→ **WHAT THE TASK REQUIRES**: Please write out exactly the line containing "Image resolution: width=632" below and every line after it, through the last one, but leave out any pictures.

:: AVAILABLE DATA

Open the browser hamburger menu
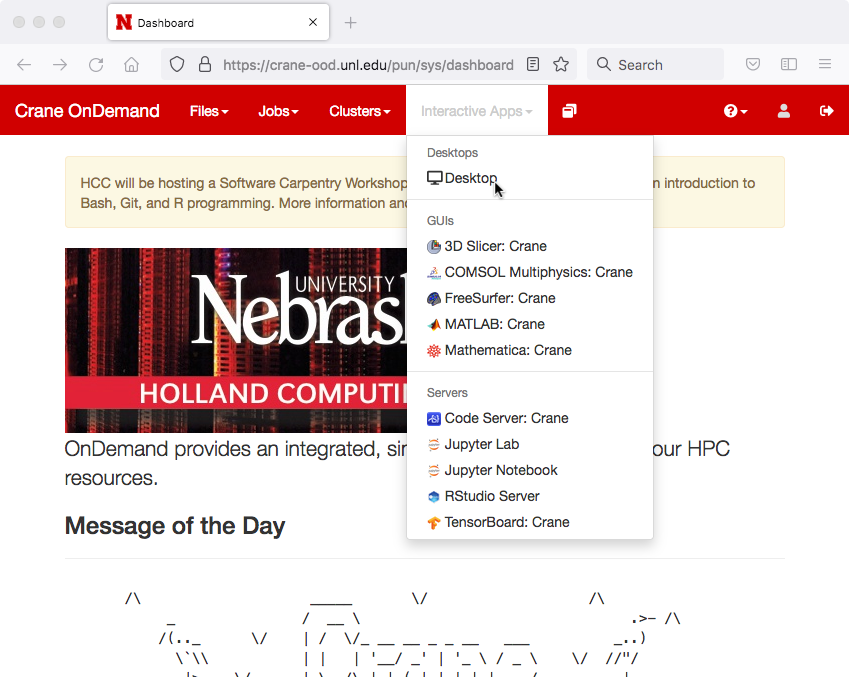coord(825,65)
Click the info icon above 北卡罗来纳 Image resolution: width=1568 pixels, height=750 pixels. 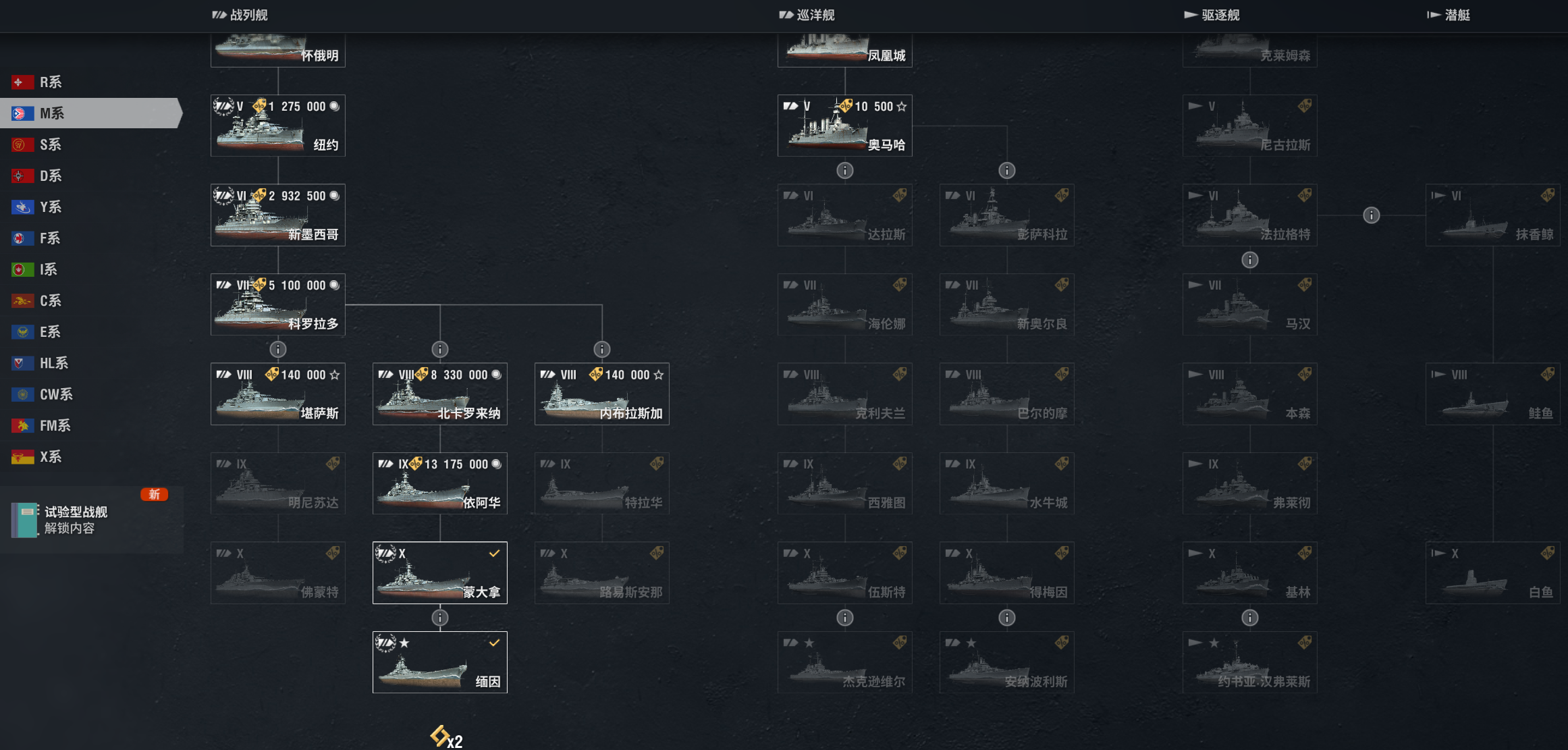[x=440, y=349]
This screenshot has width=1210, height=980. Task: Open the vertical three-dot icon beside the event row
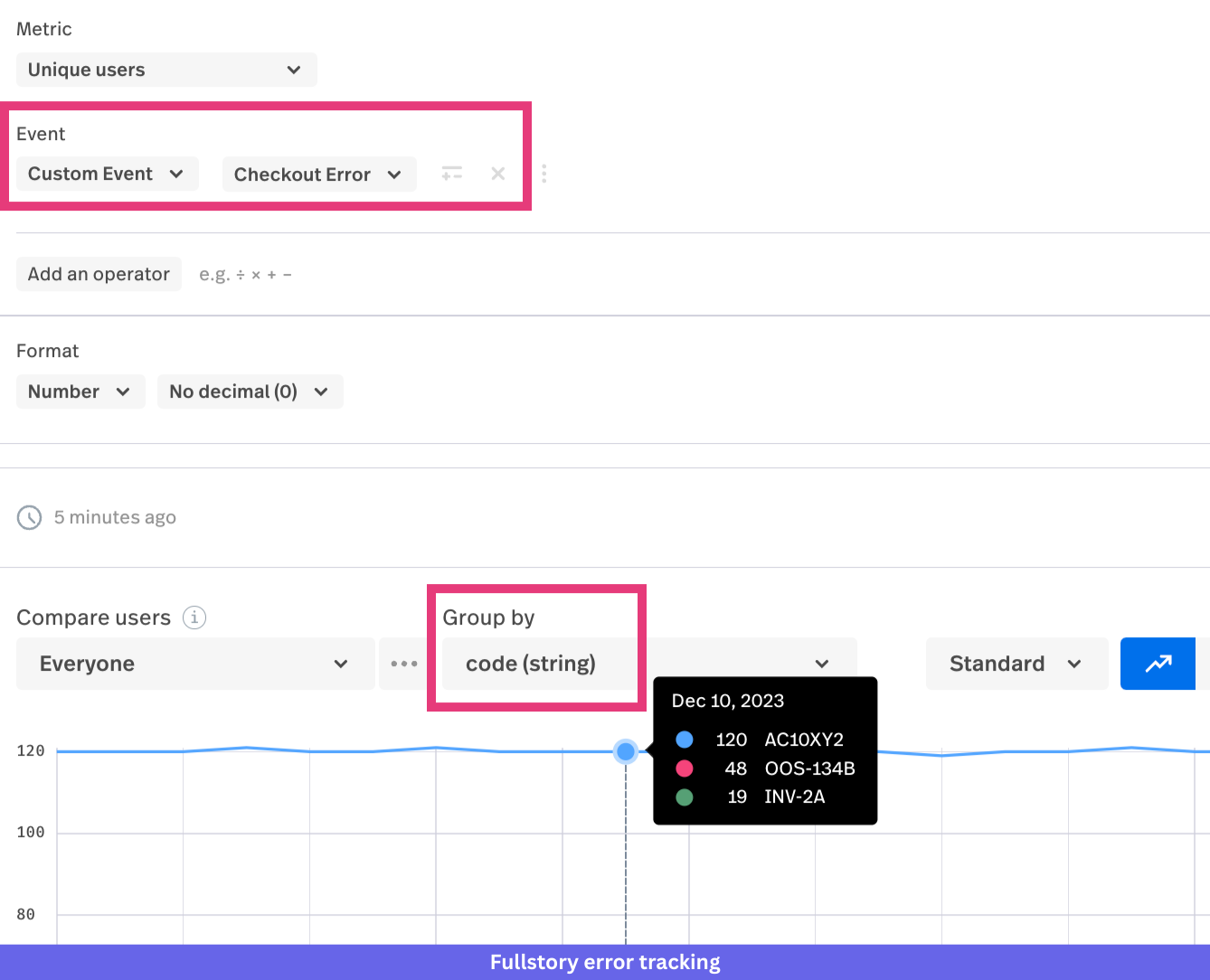[x=544, y=174]
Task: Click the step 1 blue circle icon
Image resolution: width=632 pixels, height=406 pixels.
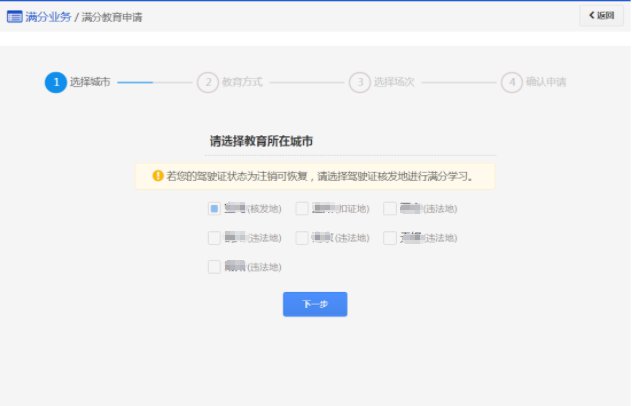Action: (55, 82)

::::

→ **EXERCISE OUTPUT**:
Image resolution: width=632 pixels, height=406 pixels.
Action: (55, 82)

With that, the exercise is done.